Besides Mona and the rest of his family, another love in Bob’s life was photography. One time, he told a granddaughter, who liked K-State, when she was 6 to stand near a KU blanket on the wall and say, “K-State is No. 1!” giving the No. 1 sign. She did and he took a photo.
“He showed it to her and she just cried,” Mona said, as it appeared she was motioning KU is No. 1. Now, that young woman attends K-State.
Mona showed a photo of Bob when he was a kid sticking his tongue out. She said when he took photos of people when he was an adult, he always wanted everyone to stand perfectly.
“He was very active and liked to be involved in a lot of things,” Mona said. “Mostly with the grandkids, he was always at their sports taking pictures.”
She said he used to go onto the field to take photos, such as Newton High School softball games.
A few weeks ago, Bob was in Athletic Park taking photos of women’s football, his brother-in-law Stan Estrada said.
“He was all over that field,” Estrada said, meaning Bob drove his golf cart all over the field. “It was like an eight-man football team, so you had room.”
Sometimes, he took photos on the sidelines of NHS football games, too, Mona said, as well as the 5K Cookie Run and Sand Creek Volleyball Tournament
At Halloween, Bob, or “Guero,” as his friends called him, which means “white boy,” set up a backdrop and took photos of kids in costumes.
“Some of those kids he took from the time they were little to when they were teenagers,” Mona said. “They knew they would get a full-size candy bar and their picture taken.”

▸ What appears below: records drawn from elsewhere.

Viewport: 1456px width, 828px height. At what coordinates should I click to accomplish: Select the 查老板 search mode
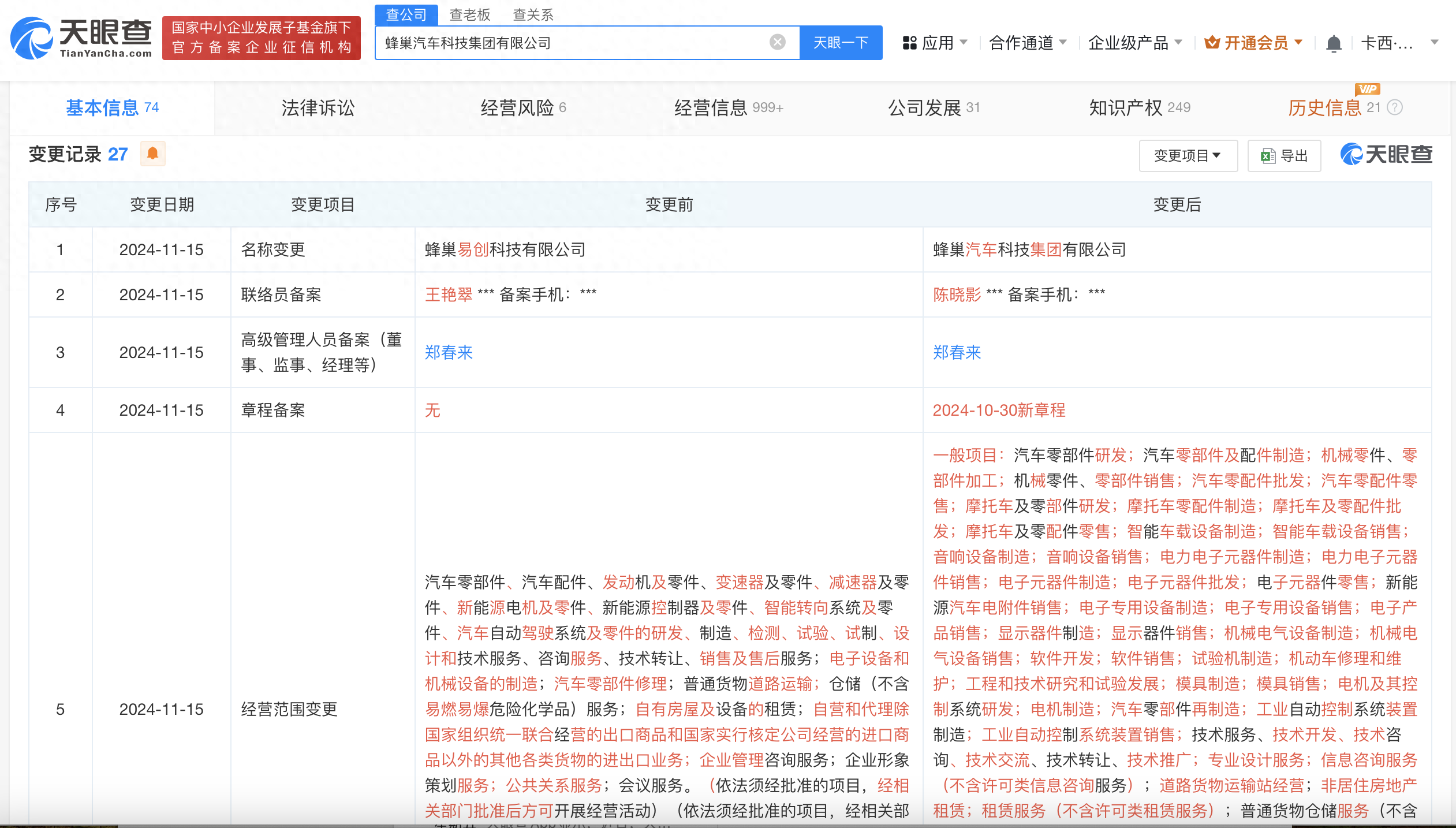coord(470,14)
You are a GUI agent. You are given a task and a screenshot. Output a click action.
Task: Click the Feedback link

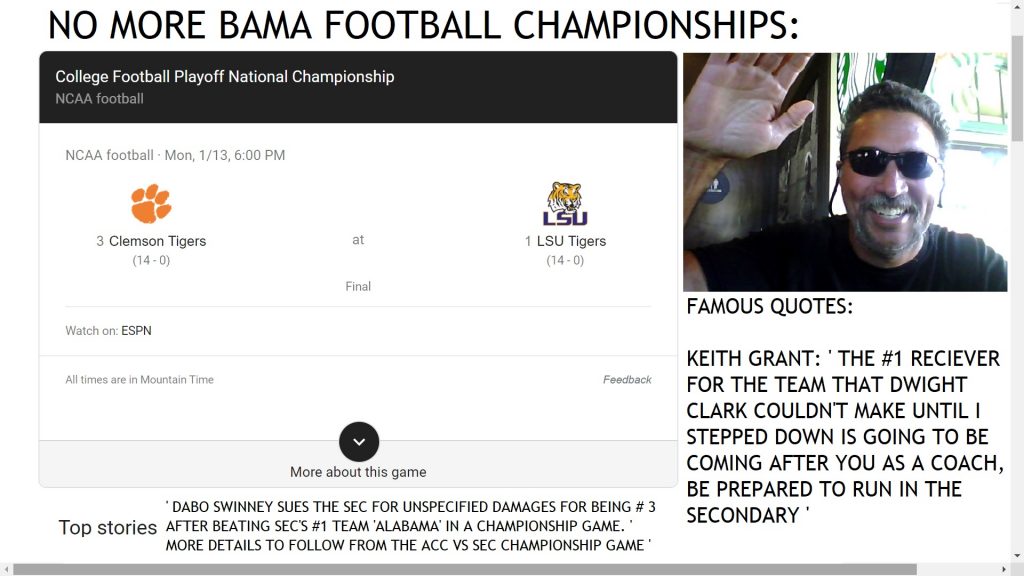[x=627, y=380]
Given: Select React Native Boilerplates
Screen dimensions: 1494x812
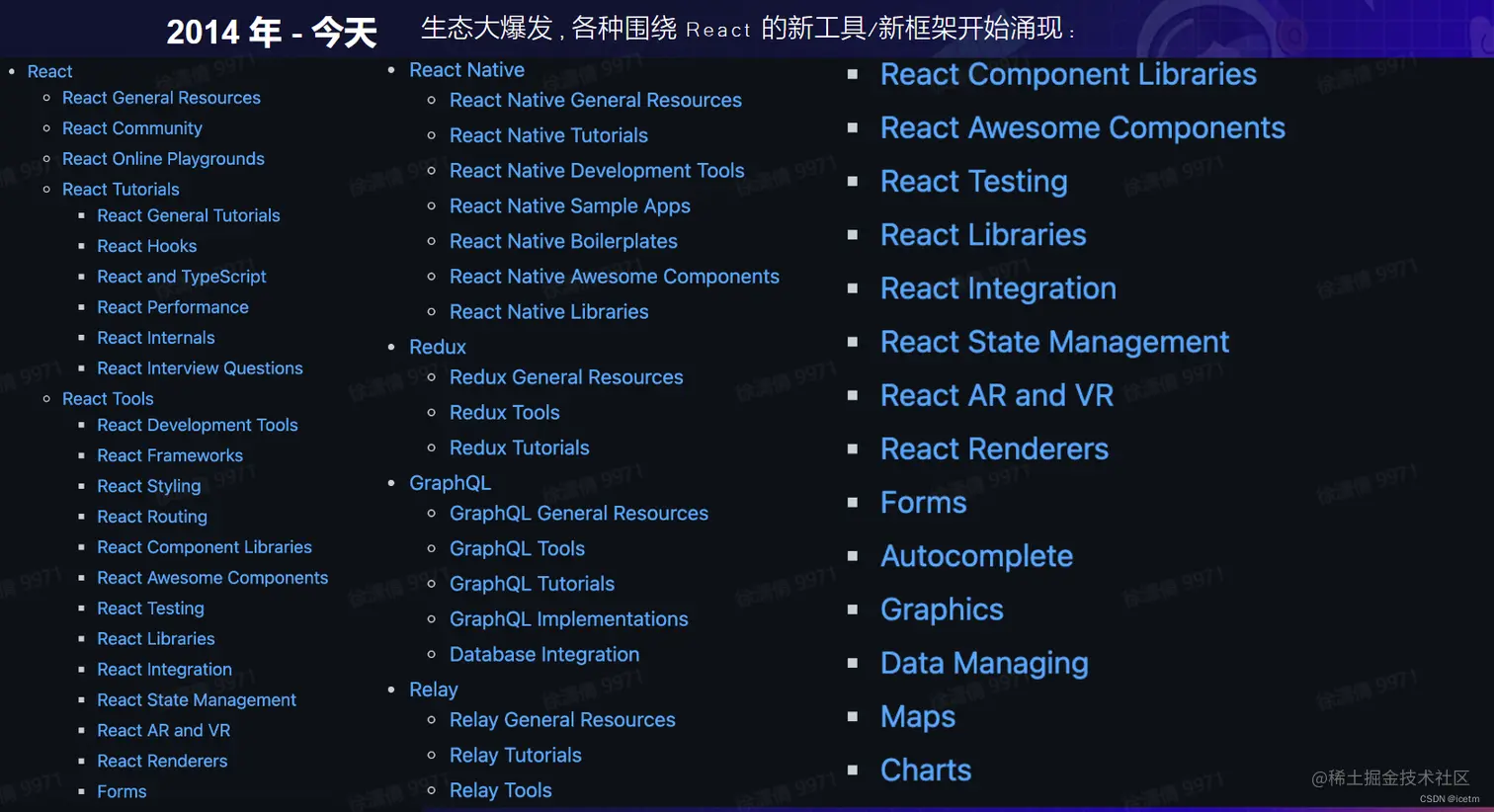Looking at the screenshot, I should pyautogui.click(x=563, y=241).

He’d tell the kids to come back to get their photos. His youngest son, Jimmy Sandoval, said his dad used to get them printed at Walmart and bring them back.
Bob also was involved in the Newton Mexican American Athletic Club for several years, Mona said.

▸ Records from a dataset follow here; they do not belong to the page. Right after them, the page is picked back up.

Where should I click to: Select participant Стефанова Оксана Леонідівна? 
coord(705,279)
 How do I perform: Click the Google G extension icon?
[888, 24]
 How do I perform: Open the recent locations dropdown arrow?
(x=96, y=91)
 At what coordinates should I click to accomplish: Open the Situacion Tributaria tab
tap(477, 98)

“That was something he really enjoyed doing,” she said, adding that during the tournaments, he used to pick up elderly folks and give them rides to the field.

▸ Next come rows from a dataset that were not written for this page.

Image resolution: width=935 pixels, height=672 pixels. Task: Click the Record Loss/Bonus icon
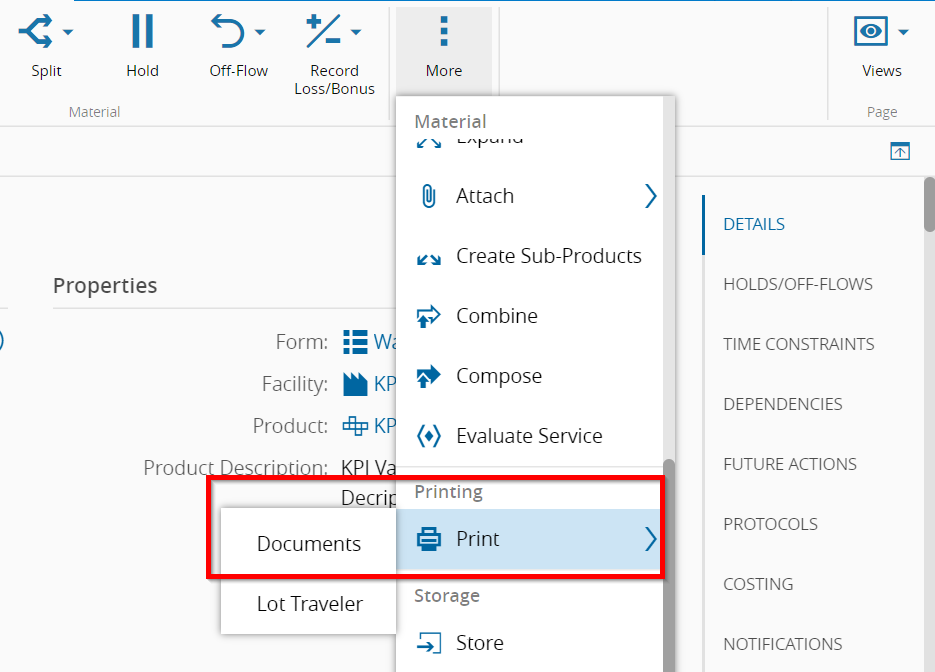323,32
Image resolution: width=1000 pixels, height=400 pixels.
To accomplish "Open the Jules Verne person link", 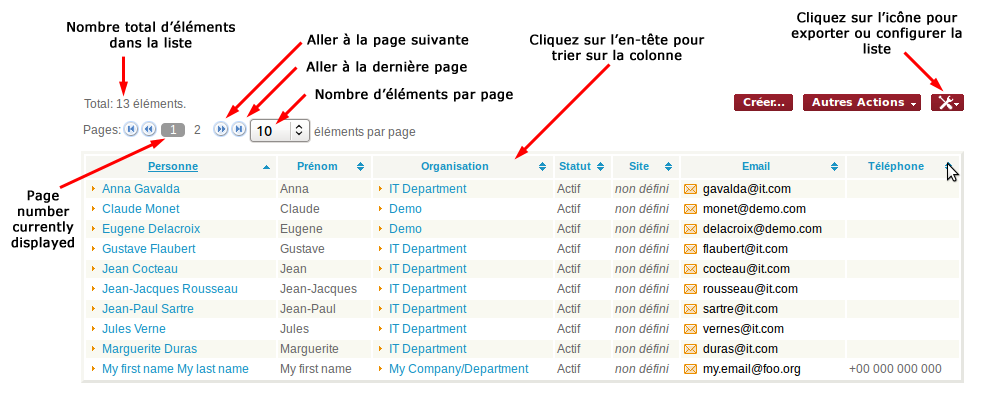I will click(134, 329).
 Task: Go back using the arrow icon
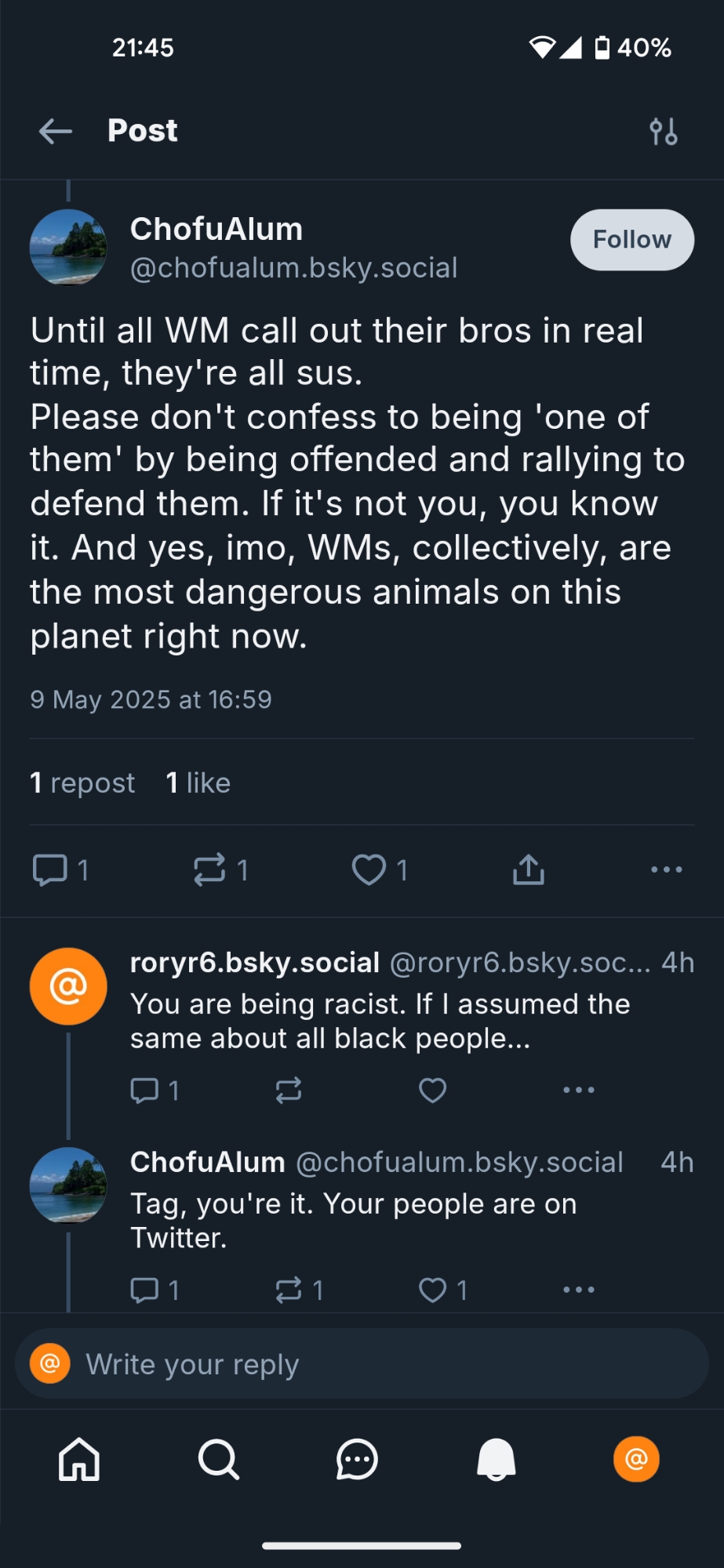pos(56,131)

“He loved sports,” she said. “He was on a bowling team and of course, when he was younger when we had our boys when they were little, he was on the Holy Name fastpitch softball team. He was the catcher.”
Bob also did a lot of umpiring for the rec center after he quit catching.
“He is in the Newton MAC Softball Hall of Fame for being an umpire,” Mona said, adding he used to get umpires together for the tournament.
He also enjoyed golfing and his brother-in-law, Sid Unruh, was his golfing buddy.
Mona said the other thing Bob liked to do with the golf cart was take the grandkids around on it.
“They liked to come because they liked to ride around on Papa’s golf cart,” Mona said. “He thought it was fun. We thought it was dangerous.”
One place he liked to go was the Lincoln Park playground on West Sixth Street.
“That is one thing he enjoyed with his grandkids,” Mona said. “He loved his grandkids.”
Jimmy said his dad also liked to “play argue” with the grandchildren.
‘Get ’em all wound up,” Mona added.
He loved them. He loved his wife.
“He had a tattoo of my mom’s name,” Jimmy said, motioning to his top left arm.
Mona said he did one himself there first and then covered that one with up her name when he was in his late 60s.
The tattoo has a big banner.
One of Bob’s friends, Mike White, said he got to know Bob when White was director of entertainment and operations for the Newton High School class of 1965 efforts at the Fox Theater in Newton. Bob was a member of that class. The class knew White because of his sister.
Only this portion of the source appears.